BRIEF:
When you reach the line containing "[Toggle navigation] (324, 24)", begin copying exactly, and keep going through the last line of the records below, copying nothing before it.

Pixel coordinate grounding data
=== Section Start ===

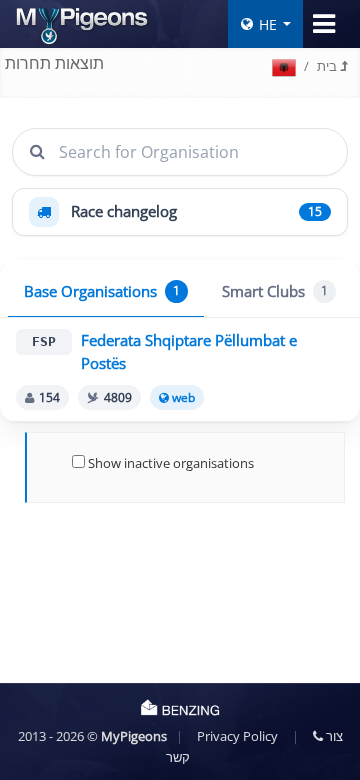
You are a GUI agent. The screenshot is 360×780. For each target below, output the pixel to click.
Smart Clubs (275, 291)
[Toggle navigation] (324, 24)
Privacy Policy (237, 736)
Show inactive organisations (169, 463)
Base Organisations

=== Section End ===

TASK RESPONSE:
[Toggle navigation] (324, 24)
Privacy Policy (237, 736)
Show inactive organisations (169, 463)
Base Organisations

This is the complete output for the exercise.